Sleep Apnea

Preparing for your appointment

Because appointments can be brief, and because there’s often a lot of ground to cover, it’s a good idea to be well prepared for your appointment.

What you can do:

  • Write down any symptoms you’re experiencing, including any that may seem unrelated to the reason for which you scheduled the appointment.

  • Write down key personal information, including any major stresses or recent life changes

  • Bring a list of all medications, as well as any vitamins or supplements that you’re taking.

  • Bring a family member or friend along, if possible. Sometimes it can be difficult to soak up all the information provided during an appointment. Someone who accompanies you may remember something that you missed or forgot. And because your bed partner may be aware of your symptoms than you are, it may help to have him or her along.

  • Write down questions to ask your doctor. Your time with your doctor is limited, so preparing a list of questions ahead of time will help you make the most of your visit. List your questions from most important to least in case time runs out.

What to expect from your doctor

Your doctor is likely to ask you a number of questions. You will need to fill out a Sleep Questionnaire.

What you can do in the meantime

  • Try to sleep on your side. Most forms of sleep apnea are milder when you sleep on your side.

  • Avoid alcohol close to bedtime. Alcohol worsens obstructive and complex sleep apnea.

  • If you’re drowsy, avoid driving. If you have sleep apnea you may be abnormally sleepy, which can put you at higher risk of motor vehicle accidents. At times, a close friend or family member might tell you that you appear sleepier than you feel. If this is true, try to avoid driving at all.

Treatments and Drugs

For milder cases of sleep apnea, your doctor may recommend lifestyle changes such as losing weight or quitting smoking. If these measures don’t improve your signs and symptoms or if your apnea is moderate to severe, a number of other treatments are available. Certain devices can help open up a blocked airway. In other cases, surgery may be necessary.

Therapies

  • Continuous positive airway pressure (CPAP). If you have moderate to severe sleep apnea, you may benefit from a machine that delivers air pressure through a mask placed over your nose while you sleep. With CPAP, the air pressure is somewhat greater than that of the surrounding air, and is just enough to keep your upper airway passages open, preventing apnea and snoring.

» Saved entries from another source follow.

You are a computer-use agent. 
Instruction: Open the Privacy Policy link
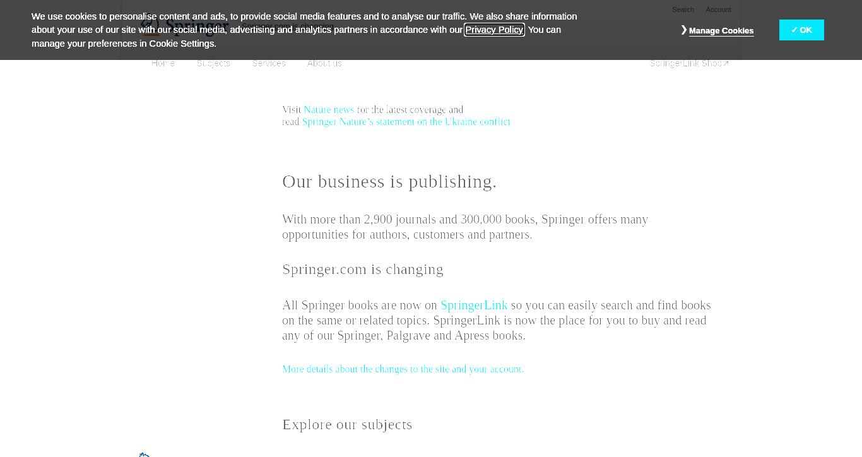[494, 30]
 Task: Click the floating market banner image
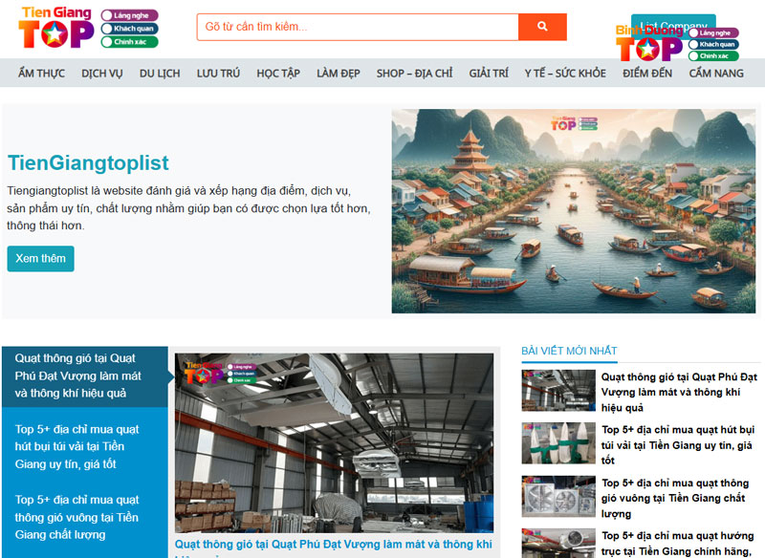(573, 211)
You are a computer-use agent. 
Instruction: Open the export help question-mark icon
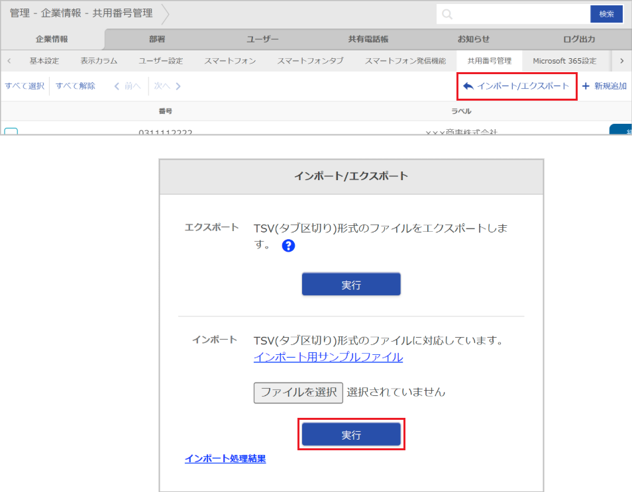pyautogui.click(x=288, y=245)
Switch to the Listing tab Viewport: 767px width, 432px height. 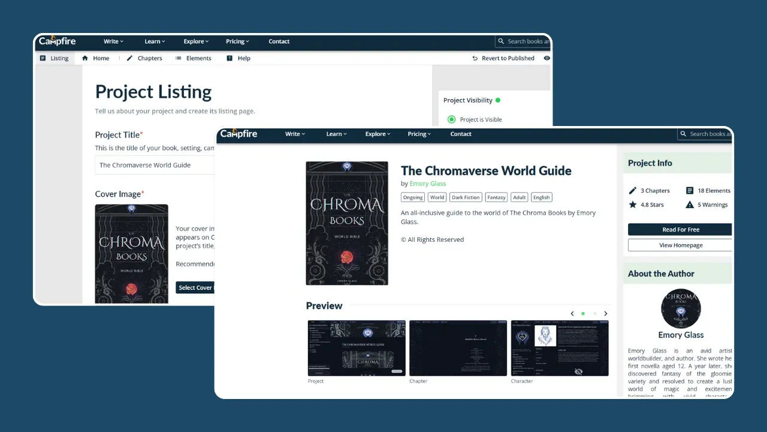(x=54, y=58)
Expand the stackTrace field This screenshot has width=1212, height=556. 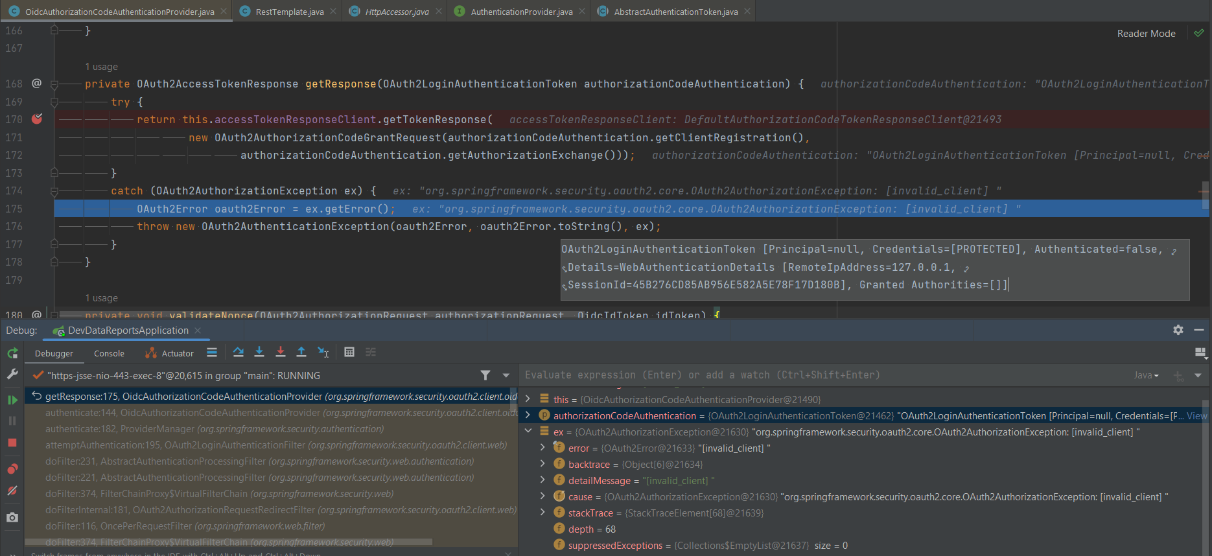pos(542,513)
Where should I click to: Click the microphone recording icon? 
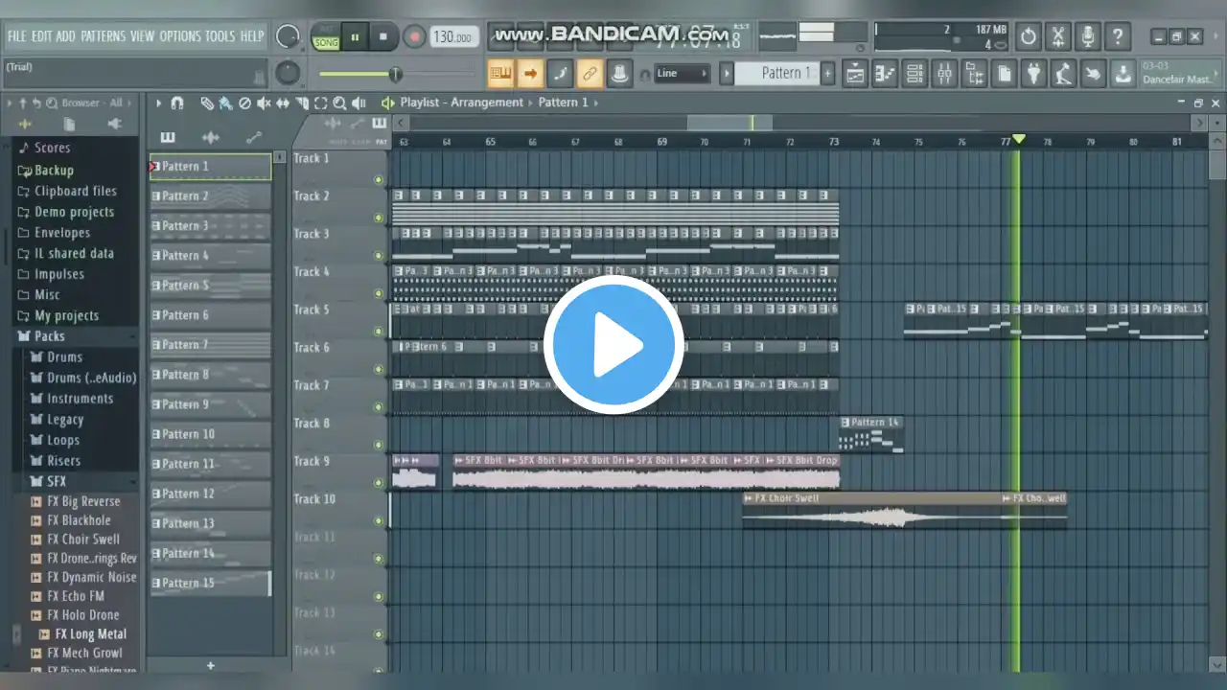pyautogui.click(x=1087, y=37)
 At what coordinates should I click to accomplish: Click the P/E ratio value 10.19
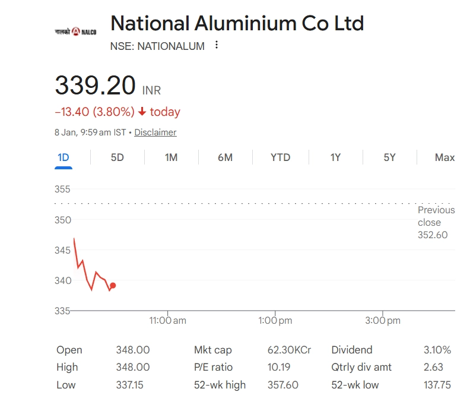(x=279, y=367)
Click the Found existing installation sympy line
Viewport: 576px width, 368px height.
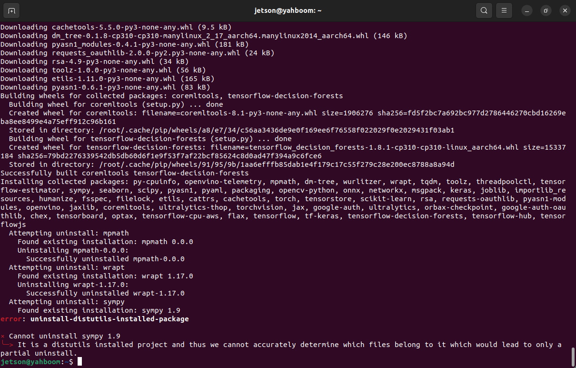click(99, 310)

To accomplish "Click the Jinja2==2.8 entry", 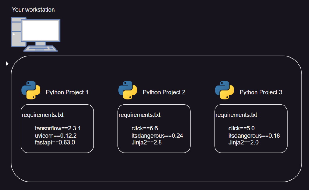I will [147, 142].
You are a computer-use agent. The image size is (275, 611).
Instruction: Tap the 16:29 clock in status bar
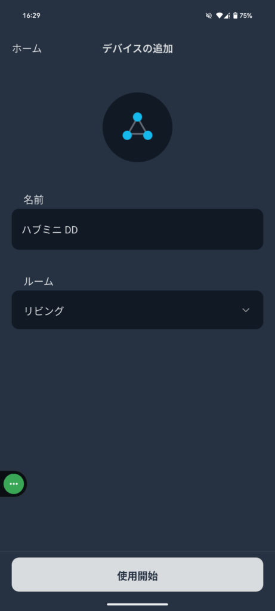click(32, 16)

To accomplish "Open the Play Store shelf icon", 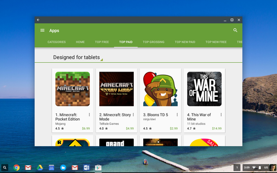I will 98,168.
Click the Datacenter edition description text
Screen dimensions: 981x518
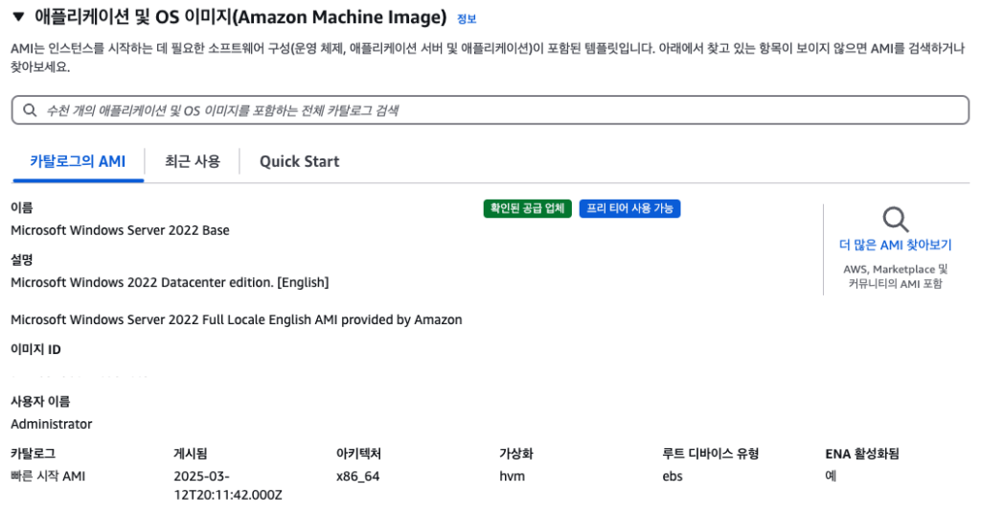click(x=170, y=282)
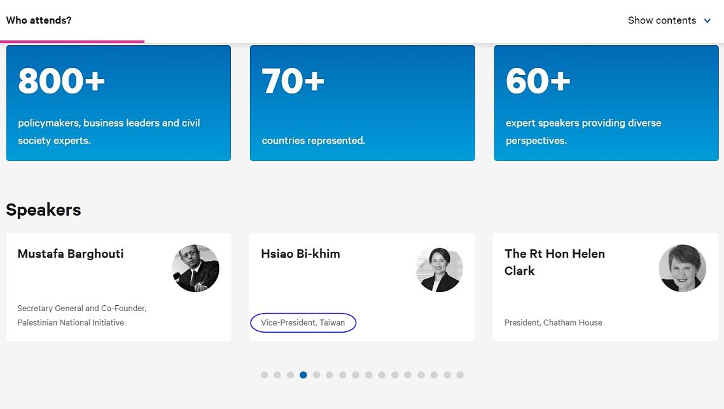
Task: Select the 'Who attends?' section tab
Action: (39, 20)
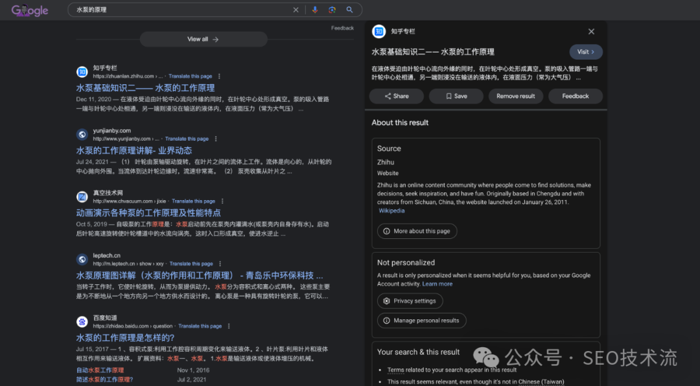Open More about this page
700x386 pixels.
(x=417, y=231)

Although CPAP is a preferred method of treating sleep apnea, some people find it cumbersome and uncomfortable. With some practice, most people learn to adjust the tension of the straps to obtain a comfortable and secure fit. You may need to try more than one type of mask to find one that’s comfortable. Some people benefit from also using a humidifier along with their CPAP system.

Don’t just stop using the CPAP machine if you experience problems. Check with your doctor to see what modifications can be made to make you more comfortable. Additionally, contact your doctor if you still snoring despite treatment or begin snoring again. If your weight changes, the pressure settings may need to be adjusted.

  • Adjustable airway pressure devices. If CPAP continues to be a problem for you, you may be able to use a different type of airway pressure device that automatically adjusts the pressure while you’re sleeping. For example, units that supply bilevel positive airway pressure (BiPAP) are available. These provide more pressure when you inhale and less when you exhale.

  • Oral appliances. Another option is wearing an oral appliance designed to keep your throat open. CPAP is more effective than oral appliances, but oral appliances may be easier for you to use. Some are designed to open your throat by bringing your jaw forward, which can sometimes relieve snoring and mild obstructive sleep apnea.

A number of devices are available from your dentist. You may need to try different devices before finding one that works for you. Once you find the right fit, you’ll still need follow up with your dentist at least every six months during the first year and then at least once a year after to ensure that the fit is still good and to reassess your signs and symptoms.